Rafi Mohammed

Why Investors Who Bought Groupon's IPO May Be Disappointed

Posted on November 8th, 2011 (0 Comments)

Reprinted from the Harvard Business Review web site.

After a barrage of Hollywood-worthy hype, shares of Groupon started trading last Friday. Priced at $20 per share, the stock ended the day at $26.10, resulting in a $15.7 billion market valuation.

The crux of Groupon's business model involves offering highly-discounted deals to subscribers by email. Consumers, of course, love big discounts. But for Groupon to prosper, participating businesses must find these deals rewarding too.

As a price strategy consultant, it's common for managers and sales people to enthusiastically pitch me on a strategy of "let's get them in the door with a big discount, they'll love our product or service, and then return to pay full price." My typical response involves casually asking, "So how often has this strategy worked out for you?" The usual response is dead silence.

While there are limited instances when 50%-off deals may be profitable, a "get them in cheap and they'll pay full price later" strategy rarely works out in practice. This is because drastic discounts devalue a product and are often viewed as acts of desperation. Value—the key determinate of the price consumers are willing to pay—is in the eye of the beholder. In other words, the price that each customer is willing to pay is subjective. It's a psychological challenge for consumers to pay a highly discounted price one day, then return a few days later and pay double the price for the same product or service.
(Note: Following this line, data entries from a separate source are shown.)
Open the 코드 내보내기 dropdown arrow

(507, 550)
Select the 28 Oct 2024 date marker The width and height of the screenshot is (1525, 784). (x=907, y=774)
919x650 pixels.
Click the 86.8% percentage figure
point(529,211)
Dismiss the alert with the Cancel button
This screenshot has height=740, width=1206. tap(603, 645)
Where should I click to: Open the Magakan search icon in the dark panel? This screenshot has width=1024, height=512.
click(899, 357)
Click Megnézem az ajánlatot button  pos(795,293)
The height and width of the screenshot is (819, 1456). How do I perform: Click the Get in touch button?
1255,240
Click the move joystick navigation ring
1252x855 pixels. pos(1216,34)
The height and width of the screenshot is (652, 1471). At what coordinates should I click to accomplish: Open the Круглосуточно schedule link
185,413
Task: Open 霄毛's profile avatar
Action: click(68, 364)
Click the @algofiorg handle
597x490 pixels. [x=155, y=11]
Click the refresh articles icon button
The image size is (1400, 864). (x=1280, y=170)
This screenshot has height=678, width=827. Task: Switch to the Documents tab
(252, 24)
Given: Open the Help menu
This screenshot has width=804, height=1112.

If Groupon is counting on this "get them in cheap and they'll pay full price later" strategy to continue deal flow from businesses as well as impress investors, the people who paid $26 for its shares on Friday may wind up disappointed. In addition, with little differentiation and a bevy of rivals, marketing costs are skyrocketing. The future does not seem rosy.

The real innovation of deal sites such as Groupon and Living Social is that they have garnered millions of consumers who are interested in receiving deals on a variety of products and services. Just as important, it's cheap to communicate via email. These sites have a unique opportunity to morph into innovative digital versions of Sunday circulars. To accomplish this, they'll have to tweak their business model in two key ways:

Deemphasize 50%-off deals. Participating in deal sites needs to generate healthy ROIs for businesses. Many of the companies making deep-discount offers via Groupon wind up disappointed. My experience is that discounts up to 20% can inspire trial without devaluing a product or service. Yes, "50%-off" is catchier. However, it's probably more profitable and appealing to consumers to have three strong 20%-off deals instead of one drastic discount at a nail salon located 15 miles away.

Embark on a "content is king" differentiation strategy. By content, I don't mean funky prose and pictures of an eccentric cat. Instead, focus on what consumers want most: exciting deals. Accomplishing this will require a change in mindset. Discounts at local restaurants or for run-of-the-mill services like car detailing aren't enough to "wow" subscribers. Deal sites need to adopt the "treasure hunt" mentality that retailers like Costco and Trader Joe's utilize: pepper the offerings with unexpected, unusual or memorable goods or services, instead of the same-old same-old. To do this, Groupon will likely have to waive fees to offer deals from marquee companies or even pay for opportunities to provide limited quantity "treasure hunt" deals. Think of these fee concessions as "content loss leaders" that generate strong buzz. The goal is to get consumers to think, "I better open this deal right now because I don't want to miss out on an exciting opportunity."

The lesson that managers of all businesses can learn from Groupon is that while seemingly logical, a "high discounts will lead to full price purchases" strategy is generally flawed.

So what do you think? Will Groupon's current business model generate wild future growth? Have you ever offered deep discounts in hopes that it will lead to repeat full price purchases? If so, how did it work?